We found that we could shoot it in such a way with the virtual back lot that the directors would have complete freedom of camera movement. You can do tricks with exposure and focus where the end product actually looks better than what they had been getting in live action photography and on location.
Then we started building a library of immersive environments and we used it very heavily on 24. Now, we’re using it very heavily on shows like Touch. It’s a really great solution for runaway production because with the right level of technology, you can shoot right here in Los Angeles and you can be anywhere in the world you want to be. That’s a very liberating thing for the writers.
Some of Stargate Studios’ Handiwork:
What is the most popular virtual backdrop requested?

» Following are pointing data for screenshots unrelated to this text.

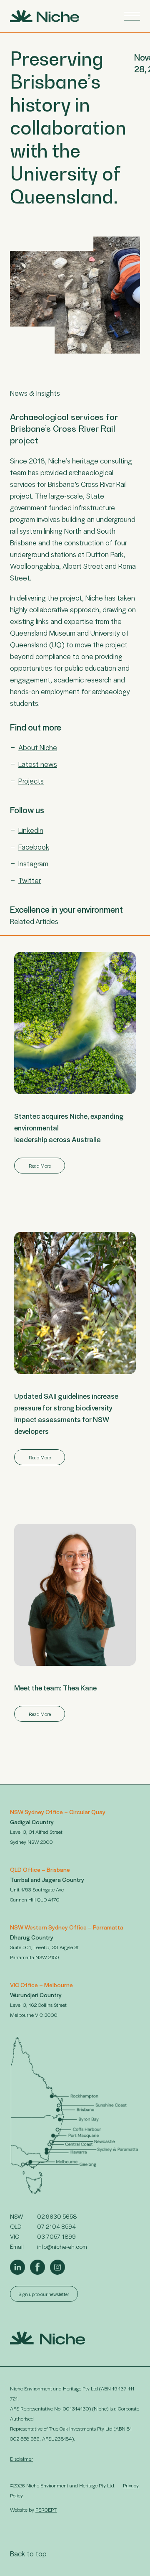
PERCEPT (46, 2509)
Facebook (33, 847)
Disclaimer (21, 2458)
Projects (31, 781)
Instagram (33, 863)
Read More (40, 1165)
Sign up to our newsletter (44, 2294)
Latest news (37, 764)
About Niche (37, 747)
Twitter (29, 880)
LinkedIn (30, 830)
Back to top (28, 2553)
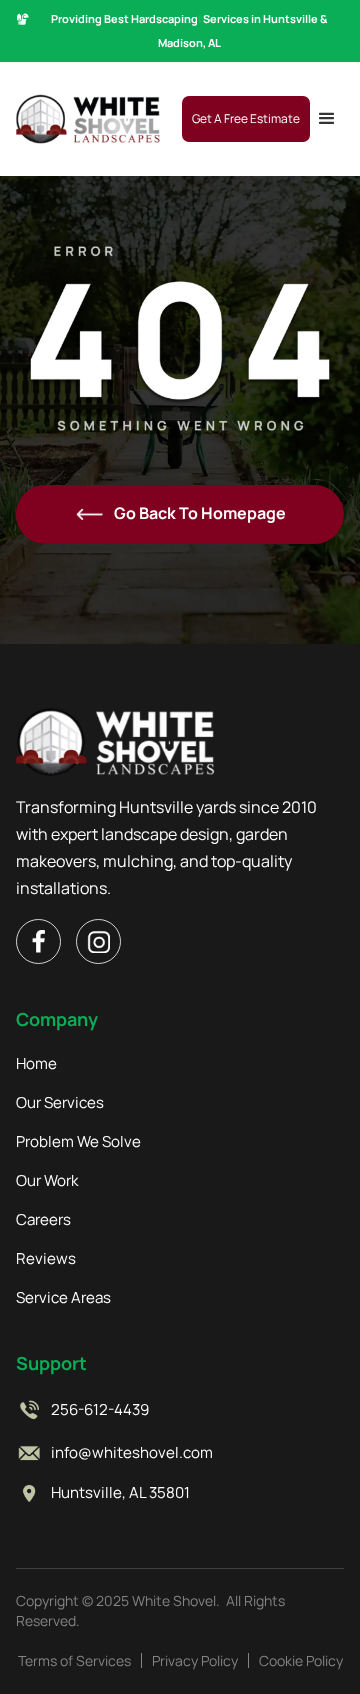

Las Vegas is one that’s common, because shooting in a Las Vegas casino is very tough, but if you virtualize it, you have your very own casino on a green screen. The other one that’s tough is Washington DC because of the permits. We did it a lot with 24 and NCIS, where they want to shoot inside the Lincoln Memorial or on the steps of Congress and you just can’t shoot there. We’ve staged scenes in front of the Trevi Fountain, The Vatican; you can’t shoot at these places for a number of reasons. The virtual environment really enhances the creative potential of the project but it also solves the financial problem for the producer, which is how do you get a bigger look for less money?
How has virtual location shooting changed the creative process of scriptwriting?
Writers can now reverse-engineer their concept based on the virtual environments that we have. They’ll say, “I want a beach scene, but I don’t know where I want to play it,” and we say, “Well, we have Hawaii, Bora Bora, Malibu,” and they can actually look at the environment and determine what works for the scene.
How do you shoot the backdrops in the Stargate Studios library?
They are shot with multiple camera rigs; I usually shoot with 9 or 10 cameras at once. We shoot high dynamic range. We shoot circle vision. We shoot super high resolution. Our latest circular environments are about at least 20 times higher resolution than HD. We also do 3D environments, 3D augmentation, 3D sets, 3D set extensions and completely computer generated environments that are sort of real.
We try to use reality whenever possible but if you can blend it with 3D computer generated elements, you can do much more camera movement and it feels more real. Many times, it’s to say: look, we want five news helicopters up there or I want to see a bridge, but I don’t want that bridge. I want to see a different kind of bridge. We’re definitely starting to get into more traditional visual effects applications and blending those with virtual back lot to ultimately enhance reality.
So ultimately, the virtual backlot provides infinite possibilities for shooting locales, is cost-effective, essentially good for the environment, and pretty much halts the threat of runaway production. Is it too good to be true?
You can shoot scenes at magic hour [the first and last hour of sunlight during the day, ideal for shooting], you can shoot scenes where you can control time and weather and the actors can work on a normal schedule. And the producers are happy because you can shoot about twice as many pages on stage as you can on location. It works out financially, it works out creatively, and the audience gets a better product. Everybody wins.